RLiss (Fleming Island, Florida)
David B (New York)
@RLiss we need a strike to show the White House and Congress that the workers of this country are not play things to achieve the realization of bumper sticker policies. People do what the law prohibits all the time and to spur necessary societal change illegal actions are often necessary. A TSA strike would provoke Trump administration legal action which would be countered. To avoid the TSA workers bearing the brunt of this burden, I hope there would be a general strike by other workers in support.
Miles (Greensboro, Vermont)
I'm genuinely baffled as to why Americans haven't been talking about a general strike until now. In France or Germany, a fraction of what Trump and the Republican "majority" have inflicted would have been met with mass civil disobedience and maybe worse.
Donald S. (Los Angeles)
@Miles I would say because it's not in the American Psyche. Consider that in the early 1930s people were starving, yet there was no general strike (or even revolution) at that time, like there was in Europe. The thread of Puritanism runs through our whole culture. That we have to suffer through things.
DecentDiscourse (Minneapolis)
@Miles See my comment, if it is allowed in. The answer to your bafflement is that Americans aren't what they used to be.
John (LINY)
Ever been to Mississippi Miles?
RH (GA)
I'm a federal employee and of course sympathetic to the hardship of working without timely pay. But invoking the 13th amendment and calling this slavery is shameful. It's untrue, and it's disrespectful of the incredible suffering that led to the amendment. We are employees who volunteered to perform our duties, and we can quit any time we like. Slaves did not volunteer for their positions and were unable to quit (unless you side with Kanye, I suppose), and they were not given any promise of eventual pay. So you need to drop that argument if you don't want to make the country's collective eyes roll at you.
Peter Hornbein (Colorado)
@RH Excellent point! This is NOTHING like slavery, unless, of course, the editorial's authors are envisioning reparations.
Ben Martinez (New Bedford, Massachusetts)
@RH@RH You have a language problem. “Employees” are not volunteers. They are people who expect to be paid for their work. If this isn’t slavery, then you need to find some word for it, maybe something that splits the difference between “indentured servitude” and “slavery”.
Kb (Ca)
@Peter Hornbein. This would apply to the involuntary servitude phrase not slavery.
Charles (Charlotte NC)
Private companies are paying to keep Yellowstone open. What makes the authors think airlines wouldn't take all necessary steps to provide security, and in turn prove once and for all how the TSA is not needed? Go ahead, TSA. Make my day.
Peter Hornbein (Colorado)
@Charles I think it's called profit; that, and the airlines are not in the security business.

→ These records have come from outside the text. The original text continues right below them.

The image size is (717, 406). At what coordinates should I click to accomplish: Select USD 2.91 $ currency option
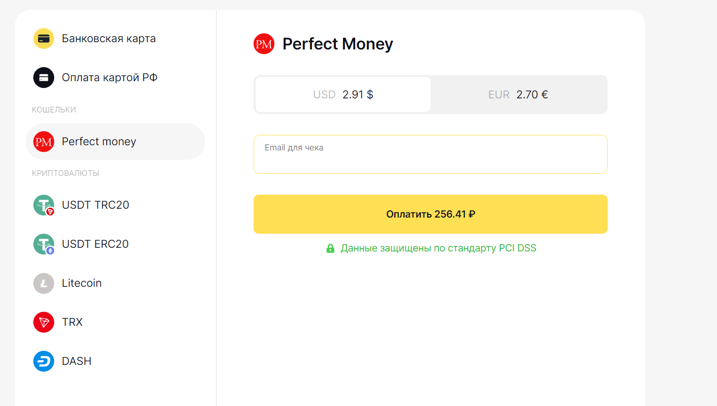[343, 95]
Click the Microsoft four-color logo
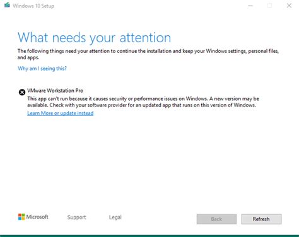 (21, 217)
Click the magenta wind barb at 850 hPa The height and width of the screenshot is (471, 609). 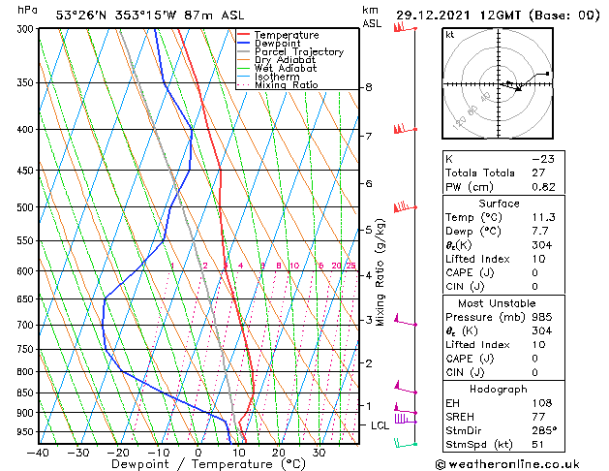tap(405, 389)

Phillip Roncoroni (New York, NY)
@Charles You can't round up tens of thousands of trained, certified, and security cleared temporary workers to replace the TSA workforce with the snap of your fingers.
John (LINY)
Ever try to collect from an airline?
ThePB (Los Angeles)
TSA and the air traffic controllers are essential- just not essential enough to pay. I need air traffic controllers to be on the job, but in this case the national airspace should be shut down. Let Trump drive himself in a Yugo to Mar-A-Lago, without the Secret Service.